▸ Dataset items:
++++
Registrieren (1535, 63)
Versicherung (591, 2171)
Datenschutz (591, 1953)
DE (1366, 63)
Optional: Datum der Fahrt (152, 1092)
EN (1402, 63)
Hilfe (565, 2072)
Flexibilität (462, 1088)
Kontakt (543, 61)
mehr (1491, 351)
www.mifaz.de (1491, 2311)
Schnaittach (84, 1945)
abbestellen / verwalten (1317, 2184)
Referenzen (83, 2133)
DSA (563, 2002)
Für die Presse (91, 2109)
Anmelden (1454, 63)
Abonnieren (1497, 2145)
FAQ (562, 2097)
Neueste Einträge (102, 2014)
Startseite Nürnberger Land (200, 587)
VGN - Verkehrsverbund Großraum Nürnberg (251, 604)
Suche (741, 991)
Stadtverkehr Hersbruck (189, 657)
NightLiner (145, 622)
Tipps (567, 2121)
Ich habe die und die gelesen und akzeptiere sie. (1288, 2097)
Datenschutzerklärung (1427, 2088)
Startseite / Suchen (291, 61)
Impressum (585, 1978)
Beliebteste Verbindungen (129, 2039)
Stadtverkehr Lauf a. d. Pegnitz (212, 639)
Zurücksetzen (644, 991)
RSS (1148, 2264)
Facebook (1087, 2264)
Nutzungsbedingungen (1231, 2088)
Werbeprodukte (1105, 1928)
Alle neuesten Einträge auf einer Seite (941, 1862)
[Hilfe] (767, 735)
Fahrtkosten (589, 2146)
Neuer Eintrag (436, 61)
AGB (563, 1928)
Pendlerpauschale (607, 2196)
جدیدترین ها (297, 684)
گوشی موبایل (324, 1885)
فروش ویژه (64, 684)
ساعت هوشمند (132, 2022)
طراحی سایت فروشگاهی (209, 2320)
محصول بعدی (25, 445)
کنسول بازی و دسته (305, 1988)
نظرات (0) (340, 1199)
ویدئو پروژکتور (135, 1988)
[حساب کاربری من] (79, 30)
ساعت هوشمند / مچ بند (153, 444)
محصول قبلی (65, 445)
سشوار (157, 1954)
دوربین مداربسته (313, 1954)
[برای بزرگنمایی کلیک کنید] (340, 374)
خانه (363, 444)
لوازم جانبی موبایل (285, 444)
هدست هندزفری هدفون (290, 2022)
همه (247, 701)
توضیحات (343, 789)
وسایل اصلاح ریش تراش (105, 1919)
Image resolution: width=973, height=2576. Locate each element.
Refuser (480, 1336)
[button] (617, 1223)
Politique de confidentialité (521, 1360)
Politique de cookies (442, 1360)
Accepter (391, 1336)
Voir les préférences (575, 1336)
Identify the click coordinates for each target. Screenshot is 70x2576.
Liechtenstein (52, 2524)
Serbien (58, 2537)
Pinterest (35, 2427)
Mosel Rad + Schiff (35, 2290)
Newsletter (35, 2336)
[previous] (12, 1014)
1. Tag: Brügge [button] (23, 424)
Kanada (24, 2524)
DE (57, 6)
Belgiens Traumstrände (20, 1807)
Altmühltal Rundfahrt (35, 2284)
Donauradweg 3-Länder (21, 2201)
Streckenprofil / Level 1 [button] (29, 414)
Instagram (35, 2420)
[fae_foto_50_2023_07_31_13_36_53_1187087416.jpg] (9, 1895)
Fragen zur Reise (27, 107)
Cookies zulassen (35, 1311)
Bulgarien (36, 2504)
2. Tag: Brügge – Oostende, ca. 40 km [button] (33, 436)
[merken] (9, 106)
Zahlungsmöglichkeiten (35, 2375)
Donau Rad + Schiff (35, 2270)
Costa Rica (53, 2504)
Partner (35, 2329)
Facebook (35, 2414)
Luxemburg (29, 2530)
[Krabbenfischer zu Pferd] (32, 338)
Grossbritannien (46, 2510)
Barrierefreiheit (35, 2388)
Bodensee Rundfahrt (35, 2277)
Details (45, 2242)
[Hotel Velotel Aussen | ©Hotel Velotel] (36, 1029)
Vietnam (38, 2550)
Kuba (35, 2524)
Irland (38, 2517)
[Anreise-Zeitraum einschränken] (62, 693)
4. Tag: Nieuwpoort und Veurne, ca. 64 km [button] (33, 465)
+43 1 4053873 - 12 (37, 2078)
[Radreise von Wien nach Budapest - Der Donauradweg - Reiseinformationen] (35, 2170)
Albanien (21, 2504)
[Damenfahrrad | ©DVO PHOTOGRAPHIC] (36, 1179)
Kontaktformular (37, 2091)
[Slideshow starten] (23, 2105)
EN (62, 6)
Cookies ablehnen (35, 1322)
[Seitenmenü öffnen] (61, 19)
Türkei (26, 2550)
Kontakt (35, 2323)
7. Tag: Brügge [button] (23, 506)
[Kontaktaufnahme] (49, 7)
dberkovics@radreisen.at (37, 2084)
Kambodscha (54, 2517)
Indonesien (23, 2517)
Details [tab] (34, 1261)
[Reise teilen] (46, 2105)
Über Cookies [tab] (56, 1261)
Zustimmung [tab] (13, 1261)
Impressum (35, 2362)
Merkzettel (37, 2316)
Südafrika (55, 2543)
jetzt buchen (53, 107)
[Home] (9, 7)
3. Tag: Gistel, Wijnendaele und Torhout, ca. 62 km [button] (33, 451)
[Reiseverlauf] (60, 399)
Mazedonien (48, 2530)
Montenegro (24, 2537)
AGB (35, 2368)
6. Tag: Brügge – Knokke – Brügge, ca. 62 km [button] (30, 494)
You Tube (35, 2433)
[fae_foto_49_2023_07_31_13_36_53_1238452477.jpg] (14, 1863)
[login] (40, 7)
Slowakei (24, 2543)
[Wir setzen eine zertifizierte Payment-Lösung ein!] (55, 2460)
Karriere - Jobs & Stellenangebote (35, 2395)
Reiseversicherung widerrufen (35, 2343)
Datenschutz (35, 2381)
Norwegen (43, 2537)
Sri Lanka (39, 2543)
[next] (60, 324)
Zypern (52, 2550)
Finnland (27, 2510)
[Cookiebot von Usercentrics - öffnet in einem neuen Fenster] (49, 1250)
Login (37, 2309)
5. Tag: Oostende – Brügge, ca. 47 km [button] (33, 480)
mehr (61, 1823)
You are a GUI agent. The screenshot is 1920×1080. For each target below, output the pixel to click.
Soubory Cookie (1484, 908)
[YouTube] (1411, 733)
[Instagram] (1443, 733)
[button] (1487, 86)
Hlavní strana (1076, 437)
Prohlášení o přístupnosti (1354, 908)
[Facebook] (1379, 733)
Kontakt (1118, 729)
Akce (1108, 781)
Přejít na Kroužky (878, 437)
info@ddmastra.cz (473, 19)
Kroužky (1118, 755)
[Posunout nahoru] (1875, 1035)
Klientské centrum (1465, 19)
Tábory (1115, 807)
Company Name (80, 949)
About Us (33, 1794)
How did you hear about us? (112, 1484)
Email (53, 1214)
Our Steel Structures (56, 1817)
++++
▸ Description of the task: Within the data above, filter for lines containing the word "Rundfahrt" and copy each one.

▸ Written response:
Altmühltal Rundfahrt (35, 2284)
Bodensee Rundfahrt (35, 2277)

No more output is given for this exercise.